Asia-North Europe carriers hold on to spot rate gains

Asia-North Europe carriers hold on to spot rate gains


Tightly managed capacity and rate increases has kept rates positive on Asia-Europe. Photo credit: Shutterstock.com.

The Asia-North Europe spot rate is now just 3 percent below where it was at this point last year, rising for the third consecutive week and building on a rebound since hitting a 12-month low in mid-October.

An aggressive capacity management program by the carriers combined with a Nov. 1 freight all kinds (FAK) rate increase on the Asia-North Europe trade has supported the spot price gains.

Over the next three months, carriers will cancel at least 24 sailings in a bid to better match capacity with slowing demand. Much of the blanked sailings in November through January are within services offered by the Ocean Alliance and THE Alliance, although 2M carriers Maersk and Mediterranean Shipping Co. have extended the suspension of their joint AE2/Swan service until January.

The Asia-North Europe rate this week rose by $22 to $729 per TEU, as assessed by the Shanghai Shipping Exchange’s Shanghai Containerized Freight Index (SCFI) and tracked weekly on the JOC Shipping & Logistics Pricing Hub, but is still well below the level regarded by analysts as break-even.

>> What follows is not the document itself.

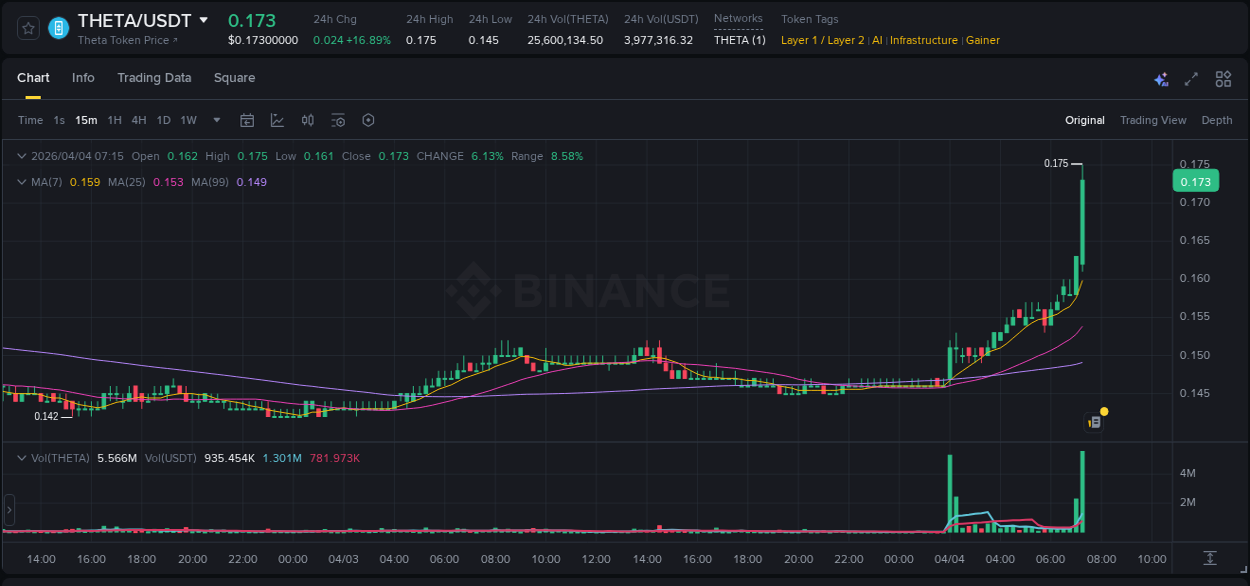Open the indicator settings list icon

tap(338, 120)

BIMCO’s chief shipping analyst Peter Sand said in a recent report the spot rates have been at loss-making levels all year.

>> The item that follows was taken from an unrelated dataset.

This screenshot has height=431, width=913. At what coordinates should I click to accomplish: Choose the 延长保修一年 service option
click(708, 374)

Carriers are reluctant to give an exact break-even rate figure on the trade, although it is widely accepted to be about $900 per TEU, a level that was only breached this year during a six-week period from the beginning of January.

But from late November to early December, the breakeven point for Asia-North Europe rates will be even higher as carriers begin to operate their ships on the more expensive low-sulfur fuel, currently at a 50 percent premium over high-sulfur fuel oil (HSFO).

Spot market concern

While longer-term contracts are negotiated with shippers and forwarders and the additional low-sulfur fuel cost will be built into the agreed rate, carriers have expressed concern over their ability to recover the fuel cost from the more volatile spot market. 

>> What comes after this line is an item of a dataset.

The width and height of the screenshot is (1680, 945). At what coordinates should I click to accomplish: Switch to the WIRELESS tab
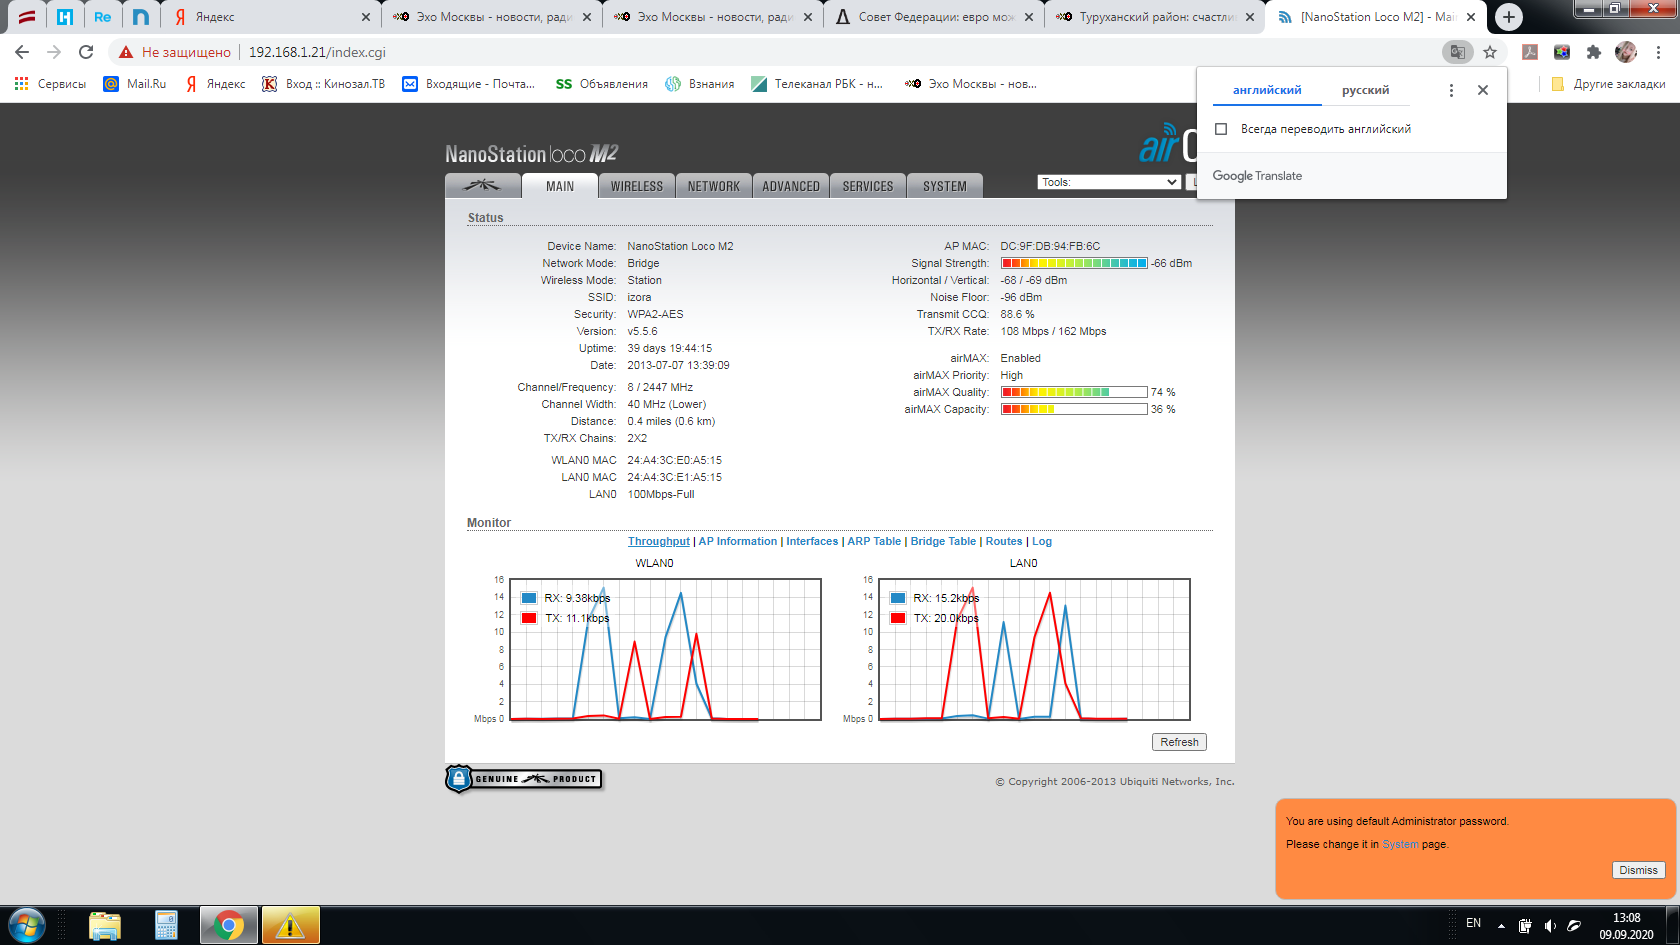(x=636, y=186)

In a bid to address this, several carriers this week announced low-sulfur surcharges effective from Dec. 1 on spot rates and contracts with a duration of less than three months. Using CMA CGM’s online tariff calculator, the surcharge on Asia-North Europe will be $120 per TEU, while HMM will charge an additional $112 per TEU.

With less than two months until the end of the year, carriers on Asia-North Europe are determined to avoid any damage to profitability from the rising fuel costs by limiting excess capacity on the trade. According to an S&P Global Platts report, carriers are also counting on demand increasing through November-December as shippers get their cargo on the water ahead of an early Chinese New Year that falls on Jan. 25.

Market outlooks from carriers show contrasting expectations. Maersk, which will announce its third quarter results Nov. 15, took an upbeat view, and citing a reduction in fuel prices that have declined since April, the Copenhagen-based carrier upgraded its full-year earnings (EBITDA) guidance from $5 billion to between $5.4 billion and $5.8 billion. Maersk attributed the increase in guidance to improved reliability and capacity management, in addition to continued margin improvements.

Cosco Shipping Lines is also expecting an improved market to build on its profitable third quarter, which saw group net profit increase 7 percent year over year to $128 million, unlike Ocean Network Express (ONE). Despite reporting a strong improvement in profitability during its second fiscal quarter ended Sept. 30, ONE expects rates to deteriorate on Asia-Europe and demand to fall on the major east-west trades. As a result, the carrier has lowered its full-year expectation for fiscal 2019 to a net profit of $60 million, down 33.2 percent over previous guidance.